Straw visit to miss Sudan's worst horrors

Leaving for his much trailed trip to Sudan yesterday, the Foreign Secretary Jack Straw said: "I am keen to see for myself the situation on the ground in Darfur."

He will, in fact, spend less than two and a half hours there and only a fraction of that time with the victims of what the United Nations has called "the worst humanitarian disaster in the world".

Mr Straw will be the latest international dignitary to visit Sudan before a 30 August deadline set by the UN for the government to curb the murders, burnings and rapes.

The consensus of opinion among diplomats, observers from the African Union and aid agencies is that violent ethnic cleansing is continuing.

The UN estimates that more than 1.2 million people have been driven from their homes, and 36,000 killed.

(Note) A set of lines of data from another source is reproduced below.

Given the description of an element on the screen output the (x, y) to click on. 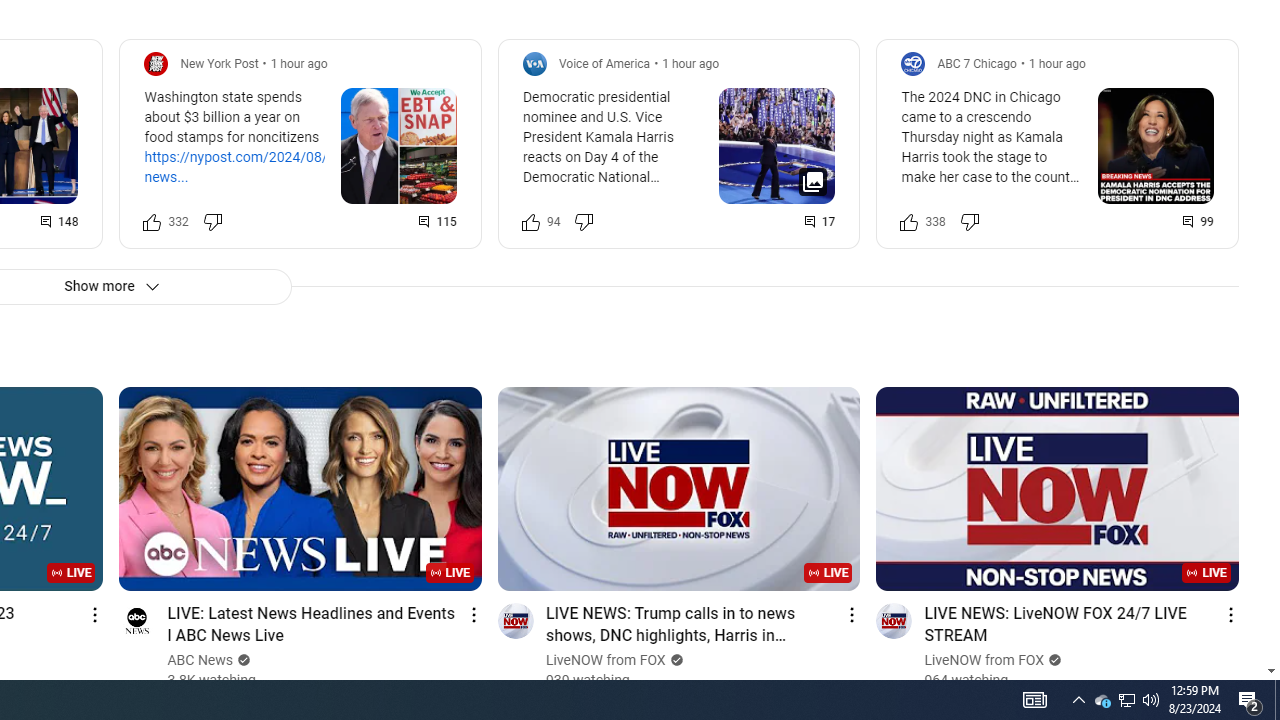
1 hour ago (1056, 63)
Go to channel (893, 620)
LiveNOW from FOX (984, 660)
Like this post along with 94 other people (530, 221)
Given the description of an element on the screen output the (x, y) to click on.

British officials view this as a "conservative estimate". Nevertheless, it is accepted that Kofi Annan, the UN secretary general will say, with British acquiescence, that there have been signs of progress and the Sudanese government should be given more time.

The prospect of Britain contributing to a force to protect civilians in Darfur, mooted a few weeks ago, is no longer a possibility, and Mr Straw is expected to say so to the Sudanese President, Omar al-Bashir.

Yesterday the Islamist Arab Sudanese government held its first talks since July with the two African rebel movements in Darfur, the Sudan Liberation Army, and Justice and Equality Movement. But the government rejected an offer for African troops to disarm the Arab militia.

Mr Straw is being taken to the Abu Shouk camp, at the town of Al-Fassar, in north Darfur. In terms of deprivation, its 55,000 refugees are better off than many of the thousands of other dispossessed, with a number of international agencies present to provide services.

The Foreign Secretary will not visit Otash and Sefir, two camps with 45,000 people on the outskirts of Nyala, the capital of south Darfur, where babies die of hunger because, until very recently, the Sudanese authorities refused permission for aid agencies to work there.

Mr Straw will also not be going to Kass, where women refugees, many already victims of rapes by the Janjaweed Arab militia, have been subjected to further rapes while supposedly under government protection. In an office in the souk he could have met members of the Janjaweed who had exchanged their white robes for the uniforms of the "Popular Defence Force" and are "protecting" the terrified inmates.

Confining his visit to the northern edge of Darfur, Mr Straw will get no opportunity to see Mirar, a study in ethnic cleansing, where the African half of the population has been driven off, but the Arabs left untouched.

Further south, in Muhajariya, he could have seen how the Janjaweed and government troops had burnt an arc of villages, driving 50,000 refugees into the rebel-held enclave. There he could have met survivors from Silaya, where 100 people were killed, 32 of them burnt alive. The atrocity came weeks after Mr Annan announced that he had reached an agreement with President Bashir on ending the violence.